На дворе буря голосов все растет… Юродивый с ужасающею реальностью передает своим старческим голосом картину отпевания покойника:
— Иван! Иванушко! — умоляющим голосом шепчет Одоевский. — Иди, иди же скорее… не погибать же нам всем из-за тебя!
Прощание кончилось. Сестра сама вывела брата из церкви и подвела к золотой решетке. Осужденный держал впереди образ. За решеткой уже ждали стрельцы.
Воздух огласился неистовыми криками и ужасающими ругательствами. Отвратительные, самые гнусные слова сыпались из пьяных глоток. Казалось, весь воздух заражен был хульной, омерзительной бранью и заразным дыханием пьяного стада…
— А! За волосы его!.. Толки мордой о земь!
— Волоки его за гриву, в застенок, на дыбу! На виску!..
Трехэтажные, четырехэтажные глаголы потрясают воздух… Несчастного буквально волокут за волосы через весь Кремль, «толкут мордой о камень», «пинают ногами», дают пощечины…
А он хоть бы слово, хоть бы стон…
Его поднимают на дыбу, вытягивают жилы…
— Винись! Сказывай! С кем зло мыслил на осударя?
Хоть бы звук… Ему ломают пальцы в суставах, ни слова, ни звука, ни стона!
Палачи приходят в неописанное бешенство и, нанизав, буквально нанизав, тело своей жертвы на копья, на копьях выносят его на Красную площадь и бросают наземь… бердыши рассекают изуродованное тело на части…

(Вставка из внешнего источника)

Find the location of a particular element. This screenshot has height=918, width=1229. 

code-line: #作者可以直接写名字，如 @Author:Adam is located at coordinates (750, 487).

— Стой! Стой! — неистово кричит Кирша и нагибается к рассеченному на части телу.
Вынув из-за голенища большой сапожный нож, он вырезывает у мертвеца сердце и бросает своей собаке.
— На, псина, отведай боярского мясца, скусно!
Прочие стрельцы, изрубив тело Нарышкина на мелкие кусочки, тут же втоптали их в грязь сапожищами…
XI. Первый на Руси монумент
Прошел месяц. Наступило лето, ясное, жаркое, без облачка на небе. Яркая зелень садов уже успела прикрыться занесенной с мостовых и с площадей пылью. На том месте, где недавно стрельцы на Красной площади втаптывали сапогами в грязь куски тела Ивана Кирилловича Нарышкина, проросла травка, корни которой питала всосавшаяся в землю кровь молодого брата царицы Натальи Кирилловны.
На площади что-то кучится народ. Но ни набатного звону, ни барабанного боя не слышно. Из-за церкви Василия Блаженного показываются два мужика с котомками за плечами и с длинными палками в руках. Видно, что люди дорожные.
— Гля-кось, дядя, народу сколько на площади, — говорит младший с льняными волосами.
— Да, людно, — отвечает старший нехотя.
— Поди, опять стрельцы бунтуют.
— А може…. Что им, гладким, делать!
— А гля-кось, гля-кось, дядя! Столб — от какой: такого здеся-тка допрежь не было.
— И точно, столб каменной… К чему бы он тута?
— А, должно, казнить бояр будут.
— Поделом… зазнались, осударей не боятся.
— А для че на столбе золотое яблоко?
— Знамо, царское яблоко.
— А може, дядя, это звонница, колокольня?
— Кака звонница! Али ты ослеп? Где же колокола — те? Да и как на ее звонарь взойдет?
Они подошли к ближайшей старушке, с боязнью смотревшей на диковинный столб.
— А какой это, бабушка, столб? — спросил ее младший мужик. — Для че он оставлен?
— А не ведаю, родимый, — отвечала старушка, — разно люди сказывают: вершить, слышь, будут.
— Кого вершить, баунька?
— А вестимо, злодеев осударевых.
— Бояр — чу?
— Розно сказывают, родимый: одни бают, будто стрельцы бояр будут вешать, а другие, вишь, сказывали, стрельцов бояре вешать будут. Кто их ведает! Довольно у нас на Москве кровей-ту.
Прохожие двинулись дальше, ближе к столбу, и подошли к толпе москвичей, рядских и иного стану людей, посреди которых ораторствовал какой-то старик, не то чернец, не то поп. Все слушали его с величайшим вниманием.